Novy Urgal (Но́вый Урга́л) is an urban locality (a work settlement) in Verkhnebureinsky District of Khabarovsk Krai, Russia, located in the valley of the Bureya River, close to its confluence with the Urgal River, about 340 km northwest of the krai's administrative center of Khabarovsk and 28 km west of the district's administrative center of Chegdomyn. Population:

==History==
It was founded in 1974 in conjunction with the construction of the Baikal-Amur Mainline (BAM), near the original village of Urgal, located on the river of the same name. The railway line connecting the Trans-Siberian Railway at Isvestokovaya to the nearby Chegdomyn coal fields had already run through the Urgal area since 1951, after an earlier construction project was dismantled before completion during World War II.

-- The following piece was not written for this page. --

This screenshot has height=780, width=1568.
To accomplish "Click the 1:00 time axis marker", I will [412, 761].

A large junction station between the BAM and the old line was built, along with the settlement, by workers from the then Ukrainian SSR. As part of the BAM construction project, sections of the line were placed under the patronage of Komsomol brigades from different parts of the Soviet Union.

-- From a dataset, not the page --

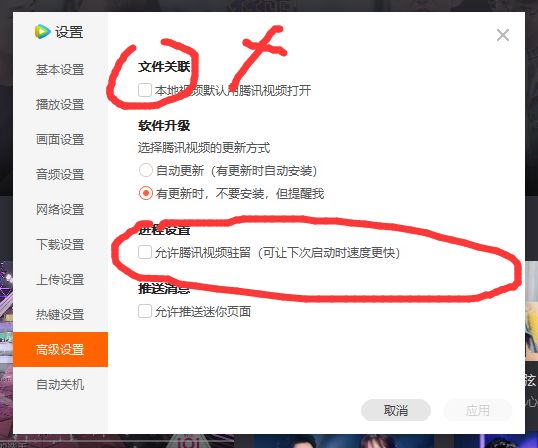The image size is (538, 448).
Task: Open 热键设置 section
Action: tap(60, 315)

In 1985, Novy Urgal was granted urban-type settlement status. 1989 saw the commencement of regular traffic between Tynda and Komsomolsk-on-Amur, after the completion of the railway a large proportion of the inhabitants left the settlement, its population dropping from 9,126 in 1989 to 6,779 in 2006.

==Transportation==
Novy Urgal is an important station on the BAM, located on the junction of the BAM and the Isvestkovaya–Chegdomyn line. The station, originally named Urgal-II, is located ten kilometers to the east, in the original village of Urgal) with its large locomotive depot, is the main economic focus of the settlement. The BAM crosses the Bureya River over a 600 m bridge located 9 km west of the settlement.